Estrenada en la sección oficial del pasado Festival de Málaga, la obra parte de una premisa sencilla, visitada de forma recurrente en la historia del cine, desde la consagrada Vértigo hasta Enemy, por ahora, la mejor película de Denis Villeneuve.
Una mañana cualquiera, Ana (susurrante y, por momentos, excelente Ingrid García-Jonsson) descubre a una mujer idéntica a ella saliendo de su portal. A partir de este desdoblamiento, habiéndose visto desde fuera, decide convertirse en su propio ‹doppelgänger› y empezar una vida nueva. La inmediatez (o insensatez) con la que el personaje de Ana cruza el umbral y acepta las nuevas reglas que rigen su mundo, son una primera demostración de fuerza, un gesto que apunta hasta donde Jaurrieta pretende forzar los límites de lo verosímil.
La dislocación del punto de vista que propone, con Ana como prisma, estratifica la diégesis y muestra todas sus posibles reconstrucciones. Como una suerte de Eurídice bicéfala, personaje y relato deambulan por un inframundo suburbano, a lo largo de tres subtramas, en algunas con más acierto que en otras, pero con una firme vocación común. La ficción como refugio, como evasión y, por tanto, como mentira, cuya falsedad siempre corre el peligro de ser revelada.
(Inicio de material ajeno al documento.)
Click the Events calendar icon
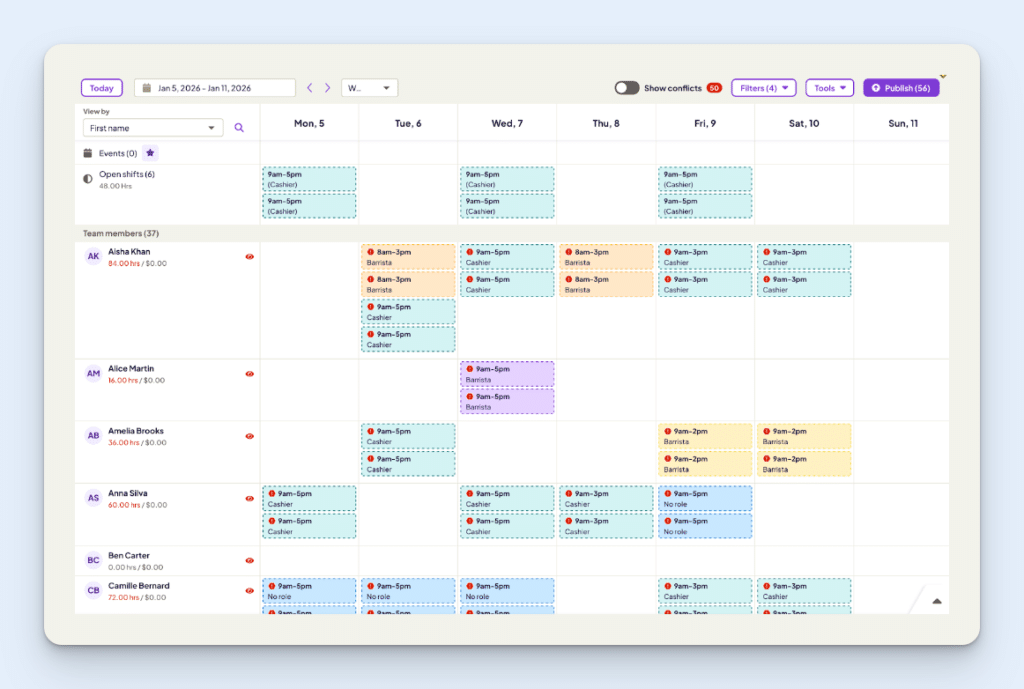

No es casualidad que el punto de giro que fragmenta el filme, a partir del cual su protagonista debe enfrentar todo aquello de lo que ha tratado de esconderse, aparezca en forma de ‹home movie› en una cinta de VHS. A través de un anticuado televisor, Jaurrieta nos obliga a presenciar un desfile de imágenes caseras, retales de una vida anterior, de un pasado ahora convertido en fantasmagoría. De este modo, la realidad se infiltra en los recovecos de la ficción, amenazando con resquebrajarla.
La brusquedad de algunas elipsis o los fundidos a negro refuerzan esta sensación de extrañamiento, de distancia quizá entre la historia y el espectador, que sobrevuela el relato, desde la imposible relación entre Ana y la dueña del cuchitril en el que se hospeda, hasta el coqueteo con el musical en el sórdido Radio City Music Hall. Caras y lugares que dan forma a su fantasía a ritmo de unas notas discordantes, que remiten a los inspirados trabajos de Mica Levi en Jackie o Theodor Shapiro en The Invitation.
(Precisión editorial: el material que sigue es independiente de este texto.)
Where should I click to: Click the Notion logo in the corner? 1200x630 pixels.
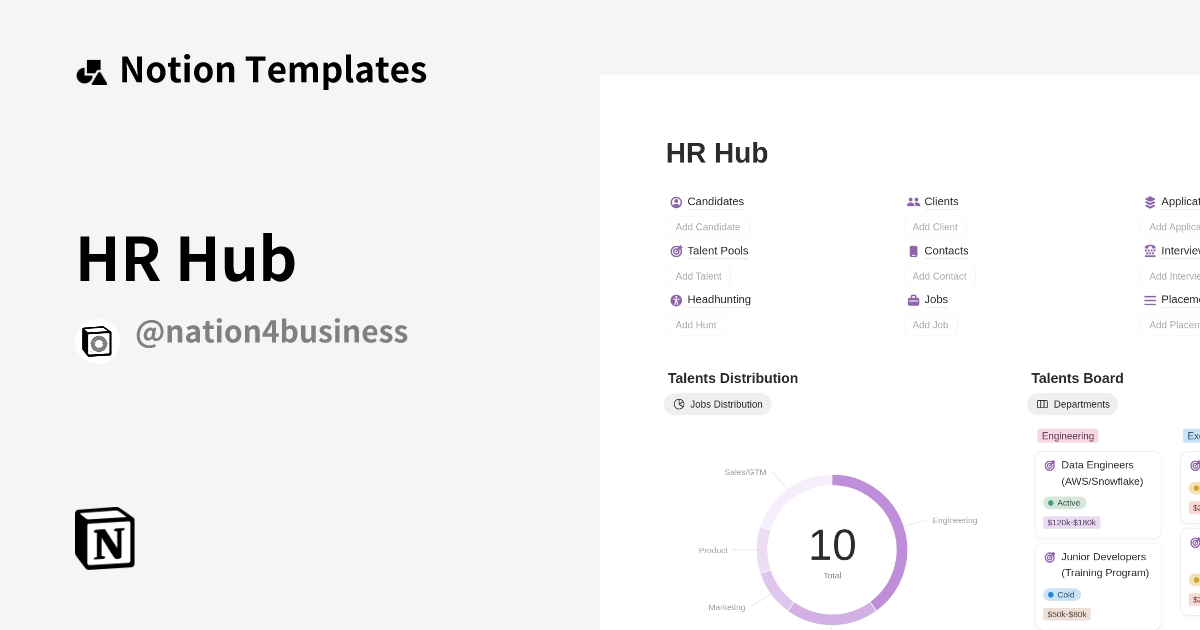(x=104, y=539)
El empeño de Ana de día por hacerse valer como ficción es su mayor acierto, pues evidencia la lucidez de su directora, a tenor de su contraplano final. La ficción puede abrazarnos, hacernos sentir cómodos, emocionarnos, pero siempre debe rendir cuentas con la realidad, de la que nunca será nada más que una pálida sombra. Sin duda, se trata de una película que brilla por todo aquello que permanece oculto, por todas esas hendiduras que deja a la vista del espectador, y se resiente cuando intenta atar cabos que están mejor sueltos.